Word for word, write out the entries that follow, omitting all pictures.

Stored records:
____________________

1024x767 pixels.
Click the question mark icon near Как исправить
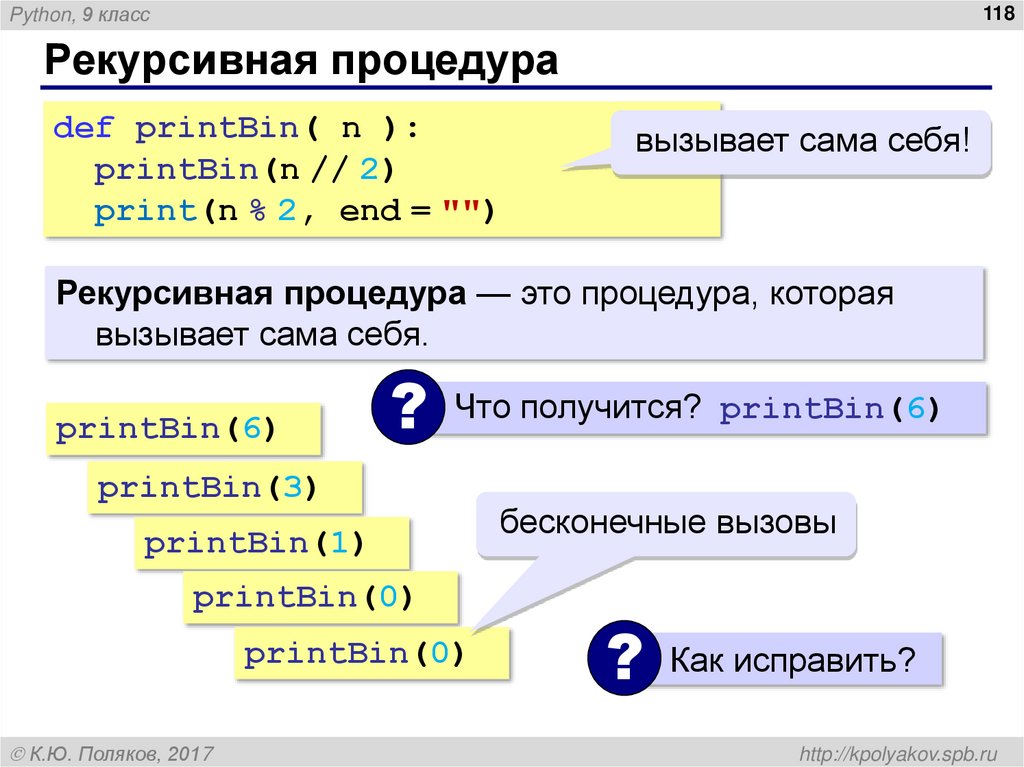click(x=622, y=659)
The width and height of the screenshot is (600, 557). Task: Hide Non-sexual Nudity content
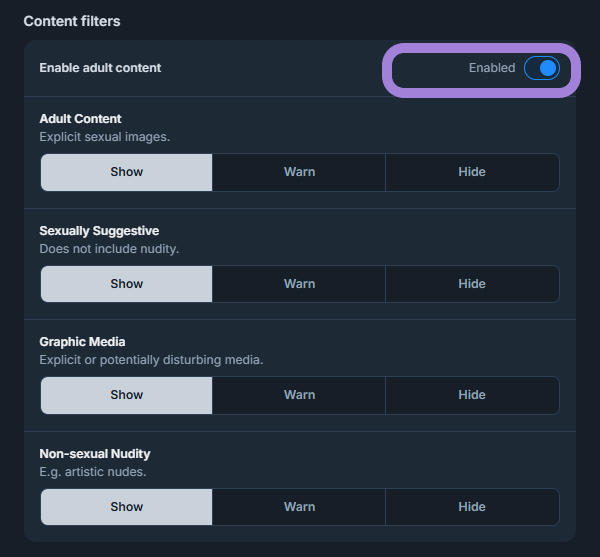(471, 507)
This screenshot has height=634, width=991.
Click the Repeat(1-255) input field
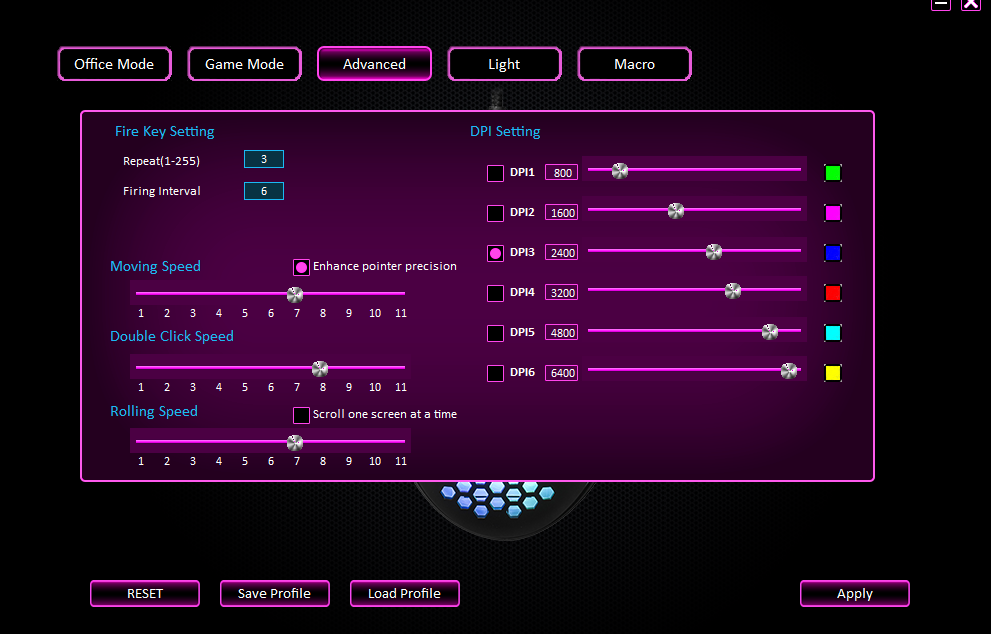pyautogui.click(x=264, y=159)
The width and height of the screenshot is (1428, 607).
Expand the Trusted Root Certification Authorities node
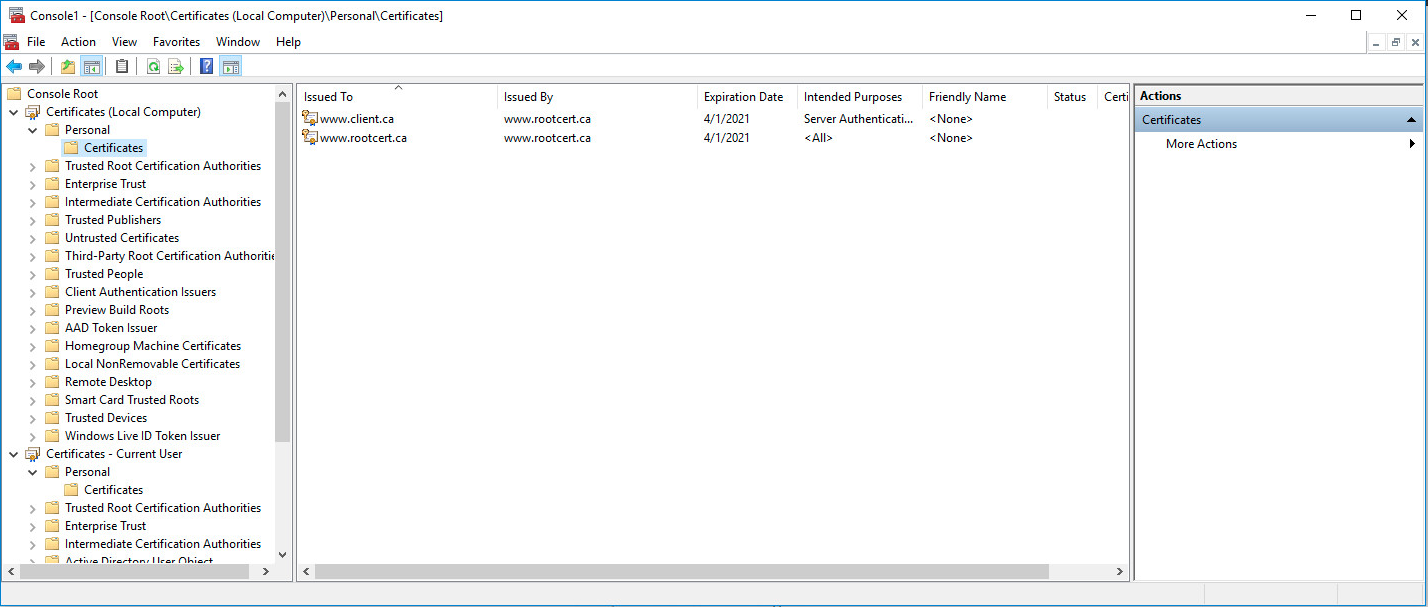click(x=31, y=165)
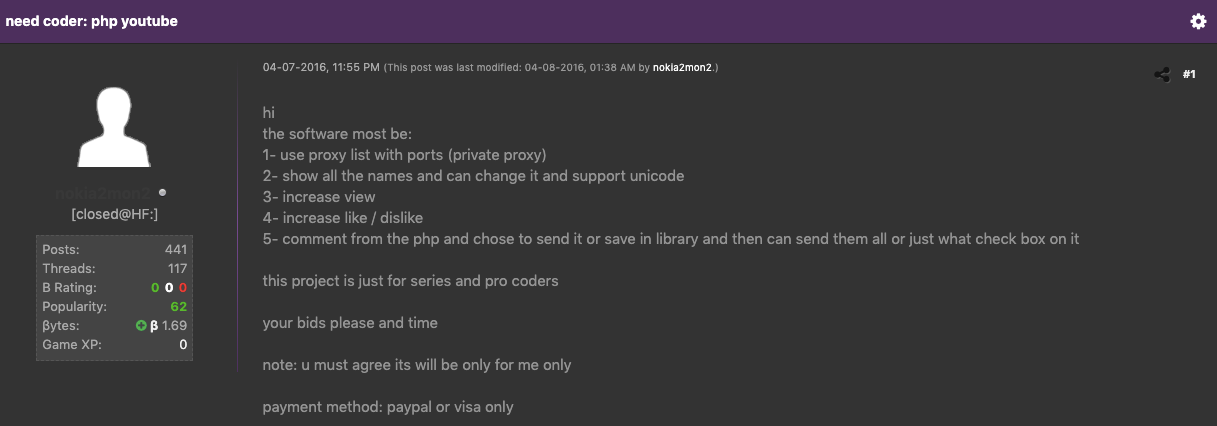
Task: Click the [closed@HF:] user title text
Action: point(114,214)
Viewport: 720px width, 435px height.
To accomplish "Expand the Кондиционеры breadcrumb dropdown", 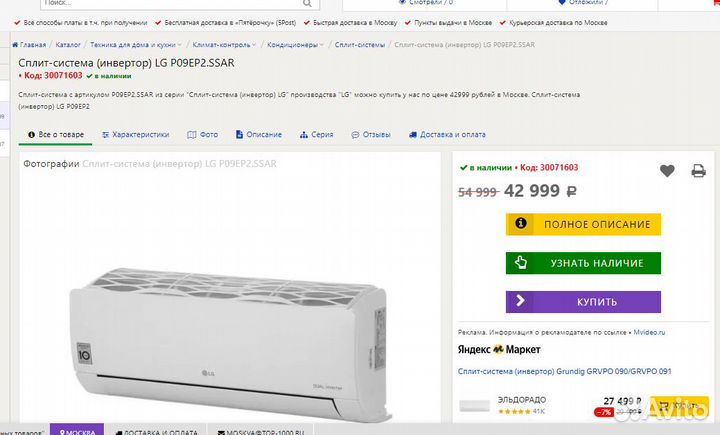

____________________

Exercise solution:
1024x767 pixels.
Click the question mark icon near Как исправить
click(x=622, y=659)
The width and height of the screenshot is (600, 557). Task: Hide Non-sexual Nudity content
(471, 507)
This screenshot has height=634, width=991.
Click the Repeat(1-255) input field
pyautogui.click(x=264, y=159)
The width and height of the screenshot is (1428, 607).
Expand the Trusted Root Certification Authorities node
click(x=31, y=165)
Task: Click the [closed@HF:] user title text
Action: point(114,214)
Viewport: 720px width, 435px height.
To accomplish "Expand the Кондиционеры breadcrumb dropdown", 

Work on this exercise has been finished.